→ **Try it**
Lines from the one containing "You are a computer-use" through the final line of the data, restated word for word and free of pictures, make up the whole answer.

→ **Data listing**
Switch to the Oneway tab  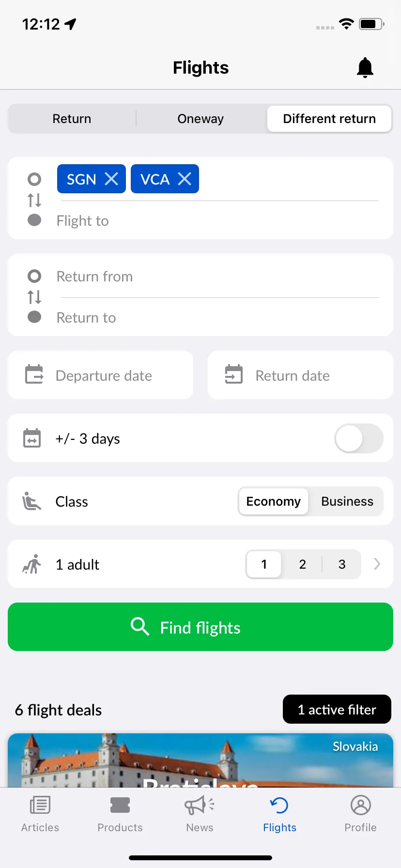(x=201, y=119)
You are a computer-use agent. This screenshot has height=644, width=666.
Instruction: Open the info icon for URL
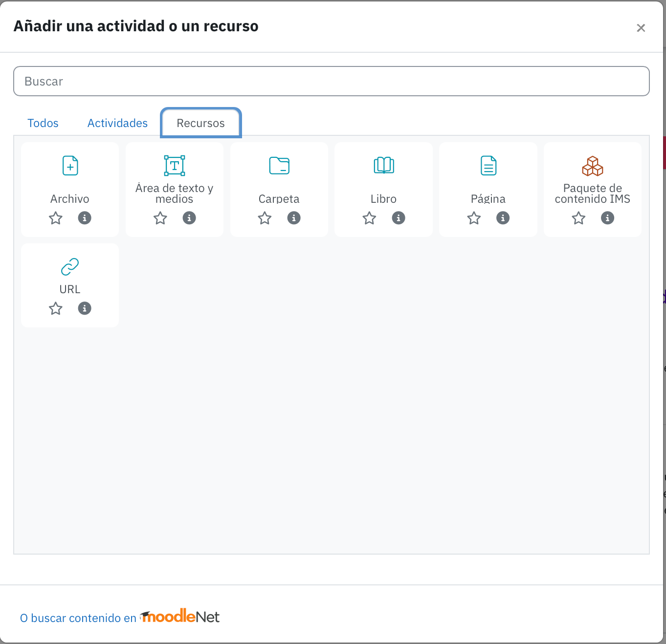pyautogui.click(x=85, y=308)
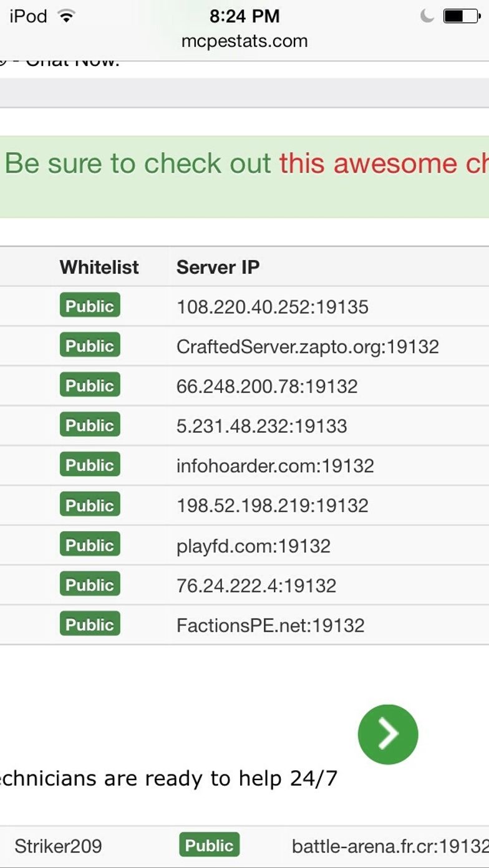Tap the mcpestats.com address bar
The height and width of the screenshot is (868, 489).
tap(245, 41)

→ **Response below**
You are a computer-use agent. This screenshot has height=644, width=666.
Instruction: Open the info icon for URL
pyautogui.click(x=85, y=308)
Tap the mcpestats.com address bar
The height and width of the screenshot is (868, 489).
tap(245, 41)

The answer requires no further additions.